- **WHAT IS REQUIRED**
What you hand back must match the listing exactly.

- **AVAILABLE DATA**

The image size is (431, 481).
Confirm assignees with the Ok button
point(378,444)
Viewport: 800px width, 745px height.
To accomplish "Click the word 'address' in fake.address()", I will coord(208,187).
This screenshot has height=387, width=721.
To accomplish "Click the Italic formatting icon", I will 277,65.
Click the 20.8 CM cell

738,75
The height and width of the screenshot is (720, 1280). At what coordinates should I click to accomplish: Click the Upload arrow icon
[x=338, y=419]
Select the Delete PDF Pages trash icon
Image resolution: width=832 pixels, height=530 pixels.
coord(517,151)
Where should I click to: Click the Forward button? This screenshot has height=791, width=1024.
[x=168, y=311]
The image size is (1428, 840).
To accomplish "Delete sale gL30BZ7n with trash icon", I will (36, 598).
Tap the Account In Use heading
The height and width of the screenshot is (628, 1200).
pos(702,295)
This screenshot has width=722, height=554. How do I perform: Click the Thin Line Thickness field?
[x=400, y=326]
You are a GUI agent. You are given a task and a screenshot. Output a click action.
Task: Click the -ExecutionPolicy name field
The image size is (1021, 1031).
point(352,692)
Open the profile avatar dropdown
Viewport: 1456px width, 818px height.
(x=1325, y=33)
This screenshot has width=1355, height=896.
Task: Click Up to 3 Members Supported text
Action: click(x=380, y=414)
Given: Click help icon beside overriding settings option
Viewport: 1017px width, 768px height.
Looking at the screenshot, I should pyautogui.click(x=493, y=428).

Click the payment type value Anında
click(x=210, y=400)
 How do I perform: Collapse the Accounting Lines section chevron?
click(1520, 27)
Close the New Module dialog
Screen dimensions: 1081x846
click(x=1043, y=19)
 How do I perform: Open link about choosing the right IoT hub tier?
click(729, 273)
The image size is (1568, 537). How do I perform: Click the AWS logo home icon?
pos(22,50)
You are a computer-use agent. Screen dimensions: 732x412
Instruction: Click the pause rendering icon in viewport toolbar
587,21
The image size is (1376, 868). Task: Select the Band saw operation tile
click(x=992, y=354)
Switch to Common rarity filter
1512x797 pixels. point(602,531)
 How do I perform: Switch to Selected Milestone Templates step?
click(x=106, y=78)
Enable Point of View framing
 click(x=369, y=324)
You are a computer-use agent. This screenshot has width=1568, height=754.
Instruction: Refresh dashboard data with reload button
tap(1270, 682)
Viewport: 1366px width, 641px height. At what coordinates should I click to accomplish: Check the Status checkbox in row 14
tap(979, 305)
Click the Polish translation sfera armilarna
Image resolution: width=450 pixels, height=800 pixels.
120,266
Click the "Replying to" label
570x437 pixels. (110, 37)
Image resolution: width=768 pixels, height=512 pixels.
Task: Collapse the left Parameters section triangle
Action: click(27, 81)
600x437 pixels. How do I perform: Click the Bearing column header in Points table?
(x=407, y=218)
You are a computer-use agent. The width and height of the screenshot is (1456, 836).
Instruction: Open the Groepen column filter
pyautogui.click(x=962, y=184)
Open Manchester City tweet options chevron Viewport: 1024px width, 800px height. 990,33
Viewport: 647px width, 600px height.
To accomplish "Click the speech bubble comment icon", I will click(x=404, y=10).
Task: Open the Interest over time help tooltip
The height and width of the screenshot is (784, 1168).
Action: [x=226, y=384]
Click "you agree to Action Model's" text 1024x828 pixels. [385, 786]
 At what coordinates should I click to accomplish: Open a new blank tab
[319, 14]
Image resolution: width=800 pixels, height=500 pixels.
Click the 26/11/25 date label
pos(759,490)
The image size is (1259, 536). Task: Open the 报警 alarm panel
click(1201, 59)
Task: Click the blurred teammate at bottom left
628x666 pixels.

- **TASK RESPONSE**
The image size is (431, 481).
Confirm assignees with the Ok button
point(378,444)
Viewport: 800px width, 745px height.
To accomplish "Click the word 'address' in fake.address()", I will coord(208,187).
This screenshot has height=387, width=721.
To accomplish "Click the Italic formatting icon", I will 277,65.
Click the 20.8 CM cell

738,75
The height and width of the screenshot is (720, 1280). At what coordinates should I click to accomplish: Click the Upload arrow icon
[x=338, y=419]
Select the Delete PDF Pages trash icon
Image resolution: width=832 pixels, height=530 pixels.
coord(517,151)
Where should I click to: Click the Forward button? This screenshot has height=791, width=1024.
[x=168, y=311]
The image size is (1428, 840).
To accomplish "Delete sale gL30BZ7n with trash icon", I will (36, 598).
Tap the Account In Use heading
The height and width of the screenshot is (628, 1200).
pos(702,295)
This screenshot has width=722, height=554. How do I perform: Click the Thin Line Thickness field?
[x=400, y=326]
You are a GUI agent. You are given a task and a screenshot. Output a click action.
Task: Click the -ExecutionPolicy name field
The image size is (1021, 1031).
point(352,692)
Open the profile avatar dropdown
Viewport: 1456px width, 818px height.
(x=1325, y=33)
This screenshot has width=1355, height=896.
Task: Click Up to 3 Members Supported text
Action: click(x=380, y=414)
Given: Click help icon beside overriding settings option
Viewport: 1017px width, 768px height.
Looking at the screenshot, I should pyautogui.click(x=493, y=428).

Click the payment type value Anında
click(x=210, y=400)
 How do I perform: Collapse the Accounting Lines section chevron?
click(1520, 27)
Close the New Module dialog
Screen dimensions: 1081x846
click(x=1043, y=19)
 How do I perform: Open link about choosing the right IoT hub tier?
click(729, 273)
The image size is (1568, 537). How do I perform: Click the AWS logo home icon?
pos(22,50)
You are a computer-use agent. Screen dimensions: 732x412
Instruction: Click the pause rendering icon in viewport toolbar
587,21
The image size is (1376, 868). Task: Select the Band saw operation tile
click(x=992, y=354)
Switch to Common rarity filter
1512x797 pixels. point(602,531)
 How do I perform: Switch to Selected Milestone Templates step?
click(x=106, y=78)
Enable Point of View framing
 click(x=369, y=324)
You are a computer-use agent. This screenshot has width=1568, height=754.
Instruction: Refresh dashboard data with reload button
tap(1270, 682)
Viewport: 1366px width, 641px height. At what coordinates should I click to accomplish: Check the Status checkbox in row 14
tap(979, 305)
Click the Polish translation sfera armilarna
Image resolution: width=450 pixels, height=800 pixels.
120,266
Click the "Replying to" label
570x437 pixels. (110, 37)
Image resolution: width=768 pixels, height=512 pixels.
Task: Collapse the left Parameters section triangle
Action: click(27, 81)
600x437 pixels. How do I perform: Click the Bearing column header in Points table?
(x=407, y=218)
You are a computer-use agent. The width and height of the screenshot is (1456, 836).
Instruction: Open the Groepen column filter
pyautogui.click(x=962, y=184)
Open Manchester City tweet options chevron Viewport: 1024px width, 800px height. 990,33
Viewport: 647px width, 600px height.
To accomplish "Click the speech bubble comment icon", I will click(x=404, y=10).
Task: Open the Interest over time help tooltip
The height and width of the screenshot is (784, 1168).
Action: [x=226, y=384]
Click "you agree to Action Model's" text 1024x828 pixels. [385, 786]
 At what coordinates should I click to accomplish: Open a new blank tab
[319, 14]
Image resolution: width=800 pixels, height=500 pixels.
Click the 26/11/25 date label
pos(759,490)
The image size is (1259, 536). Task: Open the 报警 alarm panel
click(1201, 59)
Task: Click the blurred teammate at bottom left
628x666 pixels.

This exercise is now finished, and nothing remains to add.